Just look at her, will you?

I mean, you should probably ignore the thin line of spittle coming from her mouth that’s gently soaking the pillow, and that crust around her eyes looks like it’ll need a good going at with a warm flannel, but other than that, isn’t she just perfect?

She’s everything Sienna wasn’t.

I’ll get up and make her a cup of tea in a moment, but I’ll let her lie in a while longer, I think.

Today promises to be difficult for Allie. Burying someone you love usually is.

Freddie died of a massive and sudden heart attack during the night. Bernard found him when he went to see why his friend was late for breakfast. He was quite amazed that the old man had gone in such a quiet manner. ‘You’d have expected some kind of speech, at least,’ Bernard had told Allie. ‘Something florid and obtuse about travelling into the great beyond.’

Allie got the call from her mother the morning of his death.

Twenty-four hours later she was standing on my driveway.

‘You were the first person I thought of,’ she told me as we sat in my kitchen together after my mother had left. ‘After my family. I just . . . wanted to see you. To let you know he was gone.’

‘He was a unique person, Allie,’ I replied, not yet willing to think about why I’d be the person she’d want to see after such news. ‘I only met him once, but I can see why you loved him so much.’

‘He was the one that got me into the theatre,’ she said. ‘He used to take me to see so many shows when I was a child. I always knew I wanted to be on the stage, right from then. To follow in his footsteps.’

‘Ah . . . so without him there’d be no Libby the Happy Lemon,’ I said, trying to lighten the mood a little.

Allie gave me a look. ‘She’s all your fault, mister.’

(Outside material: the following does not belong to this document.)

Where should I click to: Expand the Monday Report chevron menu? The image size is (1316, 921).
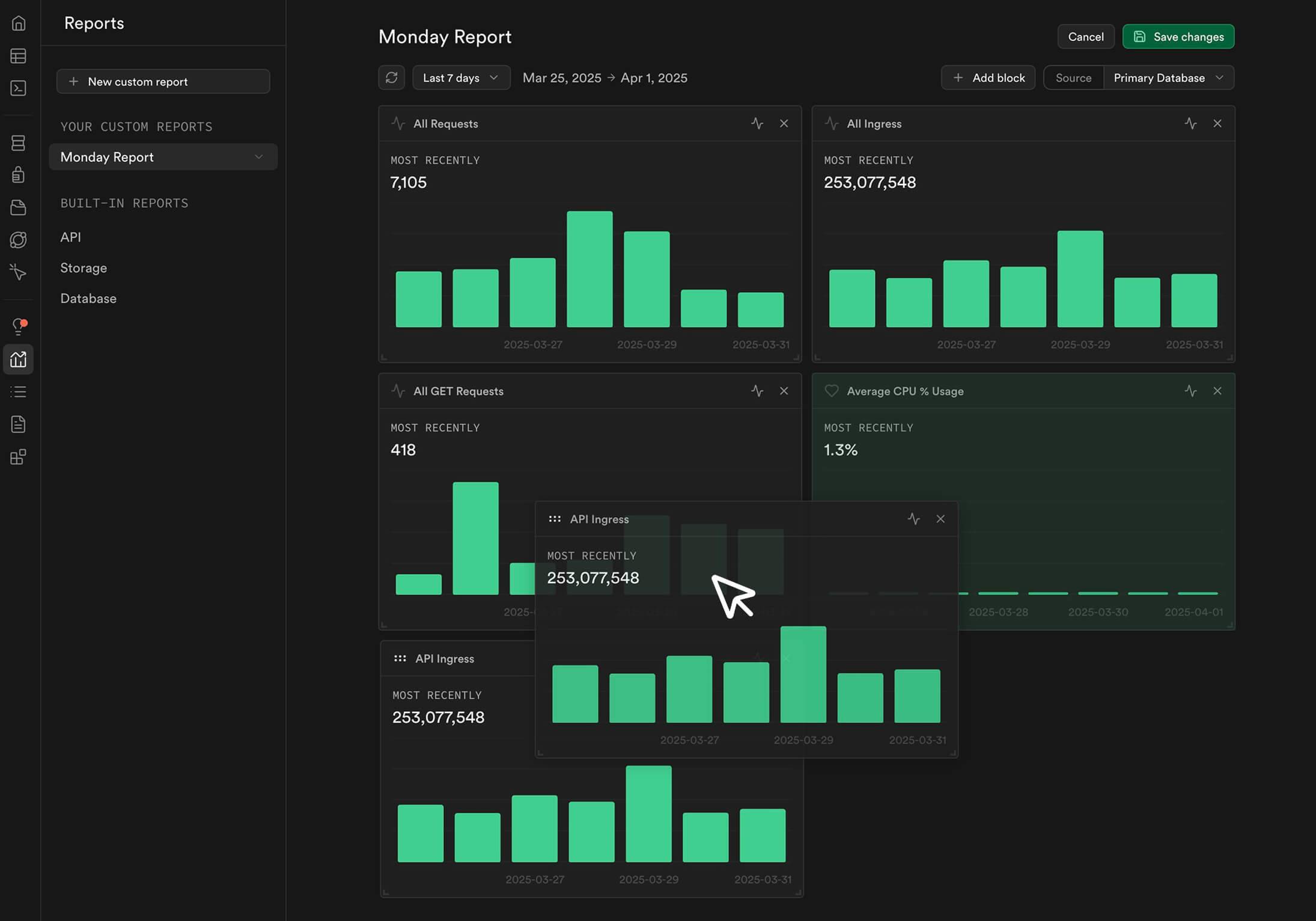(258, 157)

‘Well, regardless, I wouldn’t have met you if he hadn’t made you interested in the theatre, so that’s something I definitely have to thank him for.’ I closed a hand over hers. ‘Are you sure you want to be here, Allie? With me? After what I told you, and now with Freddie’s death . . . I’m probably going the same way as him at some—’

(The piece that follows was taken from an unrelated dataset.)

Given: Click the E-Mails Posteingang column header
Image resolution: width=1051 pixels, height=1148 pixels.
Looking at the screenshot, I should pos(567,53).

Allie leant forward and placed a finger over my mouth. ‘Enough. Enough talk about death,’ she said, and shifted closer to me, leaning forward to kiss me with a ferocity that quite took my breath away. ‘Take me upstairs and show me life instead.’

And upstairs is pretty much where we’ve been ever since. We’ve barely left my bedroom.

My bedroom is a magic place when Allie is with me. In there, you forget about everything that hurts.

But now we have to leave it, as today is the day Allie has to bury her grandfather – and I have a cup of tea to make.

As I potter around the kitchen, I start to consider my own feelings about the upcoming service. The idea of attending someone else’s funeral doesn’t appeal in the slightest. It’s like watching somebody get a root canal when you’re next in the dentist’s chair.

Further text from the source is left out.